Telugu (with Telangana dialect) is widely spoken by majority in the village. Hindi is also widely used in the village. Traditional dresses like Sari, Dhoti and modern dressing are worn. Every year devotees (some villagers) have to wear Hanuman mala for 41 days. It is the Mandala Deeksha of 41 days. Some devotees also wear ‘Ardha Mandala Deeksha’ (21 days) and ‘Ekadasha Deeksha’ (11 days). Venugopala swamy rathyatra and Hanumana Shobhayathra festival is celebrated grandly during May or June month of every year. Vinayaka Navaratri and Durgamatha Navaratri is also celebrated by the villagers of Kanagarthi. Bathukamma and Bonalu festivals are celebrated in the village.
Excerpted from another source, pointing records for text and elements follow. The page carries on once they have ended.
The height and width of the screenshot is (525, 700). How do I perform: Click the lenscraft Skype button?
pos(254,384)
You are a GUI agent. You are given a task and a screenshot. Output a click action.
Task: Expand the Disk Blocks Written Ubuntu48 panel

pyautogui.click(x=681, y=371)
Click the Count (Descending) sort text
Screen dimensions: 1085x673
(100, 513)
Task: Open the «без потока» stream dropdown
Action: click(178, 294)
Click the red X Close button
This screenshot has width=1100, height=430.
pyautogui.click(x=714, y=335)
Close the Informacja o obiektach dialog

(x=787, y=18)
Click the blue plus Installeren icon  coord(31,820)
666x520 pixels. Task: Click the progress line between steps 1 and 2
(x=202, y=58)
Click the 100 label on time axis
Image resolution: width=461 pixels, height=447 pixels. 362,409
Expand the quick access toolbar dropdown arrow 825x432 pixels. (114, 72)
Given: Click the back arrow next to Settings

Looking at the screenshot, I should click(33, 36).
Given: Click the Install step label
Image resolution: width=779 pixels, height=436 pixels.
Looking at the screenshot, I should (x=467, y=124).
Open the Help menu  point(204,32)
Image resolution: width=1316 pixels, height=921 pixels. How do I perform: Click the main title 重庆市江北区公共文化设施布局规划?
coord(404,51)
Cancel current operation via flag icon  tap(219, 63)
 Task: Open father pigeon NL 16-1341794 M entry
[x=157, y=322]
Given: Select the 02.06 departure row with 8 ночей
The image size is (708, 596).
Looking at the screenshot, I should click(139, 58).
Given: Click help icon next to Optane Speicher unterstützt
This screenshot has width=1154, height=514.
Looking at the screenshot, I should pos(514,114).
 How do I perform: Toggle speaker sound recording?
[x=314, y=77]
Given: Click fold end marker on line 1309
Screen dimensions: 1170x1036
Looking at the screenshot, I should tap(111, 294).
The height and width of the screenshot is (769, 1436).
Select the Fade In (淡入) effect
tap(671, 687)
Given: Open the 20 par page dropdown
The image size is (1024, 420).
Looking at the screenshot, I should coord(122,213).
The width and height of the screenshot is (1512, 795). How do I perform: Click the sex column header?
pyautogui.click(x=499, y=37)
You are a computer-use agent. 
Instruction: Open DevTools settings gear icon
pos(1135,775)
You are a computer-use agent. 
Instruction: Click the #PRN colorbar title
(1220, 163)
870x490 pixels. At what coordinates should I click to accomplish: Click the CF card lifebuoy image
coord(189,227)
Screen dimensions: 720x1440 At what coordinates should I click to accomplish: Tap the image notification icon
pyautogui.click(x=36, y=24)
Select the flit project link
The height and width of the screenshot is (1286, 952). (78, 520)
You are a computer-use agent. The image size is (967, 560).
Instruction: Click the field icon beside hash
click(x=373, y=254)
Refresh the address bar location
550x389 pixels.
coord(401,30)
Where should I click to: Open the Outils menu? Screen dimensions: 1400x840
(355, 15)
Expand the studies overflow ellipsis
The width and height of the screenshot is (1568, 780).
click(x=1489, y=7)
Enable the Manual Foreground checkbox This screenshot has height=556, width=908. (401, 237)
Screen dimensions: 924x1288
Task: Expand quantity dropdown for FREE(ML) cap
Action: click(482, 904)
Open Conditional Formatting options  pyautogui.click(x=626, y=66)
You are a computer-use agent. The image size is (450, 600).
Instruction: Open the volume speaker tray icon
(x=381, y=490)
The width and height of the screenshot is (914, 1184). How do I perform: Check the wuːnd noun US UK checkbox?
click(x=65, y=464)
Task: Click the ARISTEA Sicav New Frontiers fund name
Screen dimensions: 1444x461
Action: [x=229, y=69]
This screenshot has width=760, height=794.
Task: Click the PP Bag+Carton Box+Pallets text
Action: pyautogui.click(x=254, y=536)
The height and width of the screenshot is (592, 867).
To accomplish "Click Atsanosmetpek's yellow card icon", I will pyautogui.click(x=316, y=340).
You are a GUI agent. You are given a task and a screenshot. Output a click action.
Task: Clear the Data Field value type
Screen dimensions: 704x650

Pochamma Bonaalu is celebrated by the villagers of Kanagarthi once in every five years

== Economic activities ==

Agriculture is the major source of income. Many people are working in semi-skilled sectors in Hyderabad, Mumbai and Middle East countries. There is a good share of government jobs from the village. Many people are working in IT industry in Hyderabad, Bangalore and Chennai. Nearly 2000 people have registered in Upadi Hami Pathakam under Mahatma Gandhi National Rural Employment Guarantee Act. Two subsidy shops of Public Distribution System are operating in the village. Mini dairy is operating in the village from which 250 litres of milk is produced every day.

== Agriculture ==

Most of the people living in the village are farmers. Rice is the major crop cultivated in the village. A variety of crops are grown, including rice, cotton, corn, turmeric, vegetables, moong dal and groundnuts. Rice, corn, cotton are the major crops. The water resources for cultivation are water wells, borewells and ponds.

== Transport ==

The village is located 16 km from Sircilla. The nearest Towns to the Village are Sircilla by 16 km, Vemulawada by 12 km, Karimnagar by 55 km and Siddipet by 50 km. For every 2 Hours, TSRTC Bus from Sircilla to through the Village.